COUR D'APPEL DE PARIS

Pôle 1 - Chambre 2

ARRET DU 20 JUIN 2013

(n° 434, 8 pages)

Numéro d'inscription au répertoire général : 12/14228

Décision déférée à la Cour : Ordonnance du 12 Juillet 2012 -Tribunal de Commerce de LILLE

APPELANTES

SAS CARREFOUR HYPERMARCHES

agissant poursuites et diligences de son président en exercice domicilié en cette qualité audit siège

[Adresse 2]

[Localité 2]

SAS CARCOOP FRANCE

agissant poursuites et diligences de son président en exercice domicilié en cette qualité audit siège

[Adresse 2]

[Localité 2]

Représentées par la SELARL PELLERIN - DE MARIA - GUERRE (Me Luca DE MARIA avocat au barreau de PARIS, toque : L0018)

Assistées de Me Caroline DEMEYERE (avocat au barreau de Lille)

INTIMEE

SAS SODIDOUAI SAS

inscrite au RCS de DOUAI sous le n° 520 323 668. Représentée par son Président en exercice et tous représentants légaux, domiciliés audit siège en cette qualité.

[Adresse 3]

[Localité 1]

Représentée par Me Laurence TAZE BERNARD de la SCP IFL Avocats (avocat au barreau de PARIS, toque : P0042)

Assistée de Me François REYE (avocat au barreau de Poitiers)

COMPOSITION DE LA COUR :

L'affaire a été débattue le 23 Mai 2013, en audience publique, devant la Cour composée de :

Mme Evelyne LOUYS, Présidente de chambre

Madame Michèle GRAFF-DAUDRET, Conseillère

Mme Maryse LESAULT, Conseillère

qui en ont délibéré

Greffier, lors des débats : Mme Sonia DAIRAIN

ARRET :

- CONTRADICTOIRE

- par mise à disposition de l'arrêt au greffe de la Cour, les parties en ayant été préalablement avisées dans les conditions prévues au deuxième alinéa de l'article 450 du code de procédure civile.

- signé par Mme Evelyne LOUYS, président et par Mme Sonia DAIRAIN, greffier.

FAITS CONSTANTS':

La SAS SODIDOUAI exploite à DOUAI (FLERS EN ESCREBIEUX) un hypermarché à l'enseigne E. LECLERC et, conformément à un usage de la profession, fait réaliser par ses salariés des relevés des prix pratiqués par les enseignes concurrentes.

Ces prix sont relevés au moyen d'un appareil permettant la lecture optique des codes-barres des produits concernés.

La SAS CARREFOUR HYPERMARCHES (CARREFOUR) et/ou la SAS CARCOOP France (CARCOOP) s'opposent à toute démarche de relevés de prix dans leurs surfaces commerciales.
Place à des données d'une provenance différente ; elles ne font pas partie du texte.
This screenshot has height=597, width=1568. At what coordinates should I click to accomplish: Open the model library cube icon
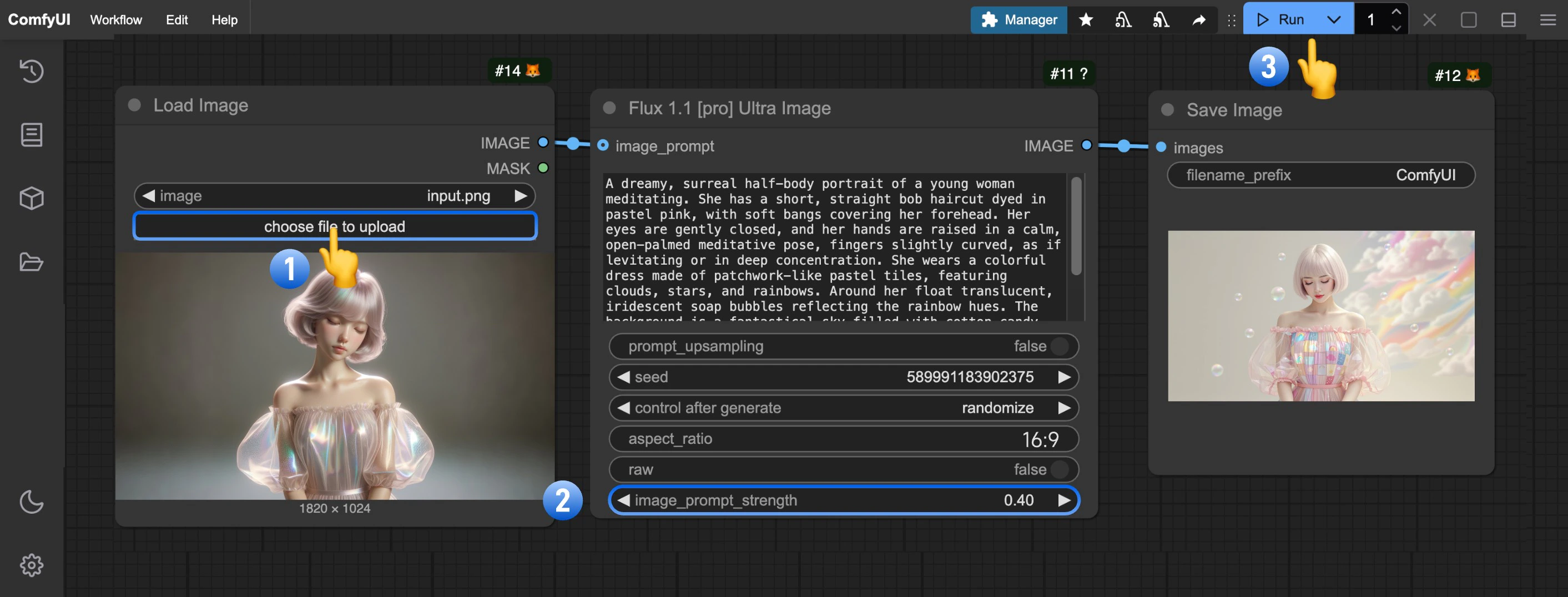point(32,199)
Par actes du 30 avril 2012 et du 19 juin 2012, la société SODIDOUAI, considérant que pour que les prix soient fixés par le libre jeu du marché, il fallait que les acteurs économiques soient informés des prix pratiqués par la concurrence, a assigné la société CARREFOUR et la société CARCOOP, sur le fondement de l'article L. 410-2 du code de commerce, aux fins de les voir condamner à laisser pratiquer des relevés de prix par les préposés de la société SODIDOUAI et par le moyen d'un lecteur optique de codes-barres, et ce sous astreinte.

Par ordonnance contradictoire du 12 juillet 2012, le juge des référés du tribunal de commerce de Lille':

- a ordonné la jonction des affaires enrôlées sous le n° 2012002946 (SODIDOUAI c/ CARREFOUR HYPERMARCHES) et n° 2012004489 (SODIDOUAI c/ CARCOOP France),

- a débouté la société CARREFOUR et la société CARCOOP de leur demande de sursis à statuer,

- a condamné la société CARCOOP solidairement avec la société CARREFOUR à laisser pratiquer des relevés de prix par les préposés de la société SODIDOUAI et par le moyen d'un lecteur optique de codes-barres et ce sous astreinte de 5'000 euros par infraction constatée,

- s'est réservé la liquidation éventuelle de ladite astreinte,

- a condamné solidairement la société CARREFOUR et la société CARCOOP à payer à la société SODIDOUAI la somme de 6'000 euros au titre des dispositions de l'article 700 du code de procédure civile, ainsi qu'à supporter les entiers frais et dépens de l'instance.

Les sociétés CARREFOUR et CARCOOP ont interjeté appel de cette décision le 25 juillet 2012.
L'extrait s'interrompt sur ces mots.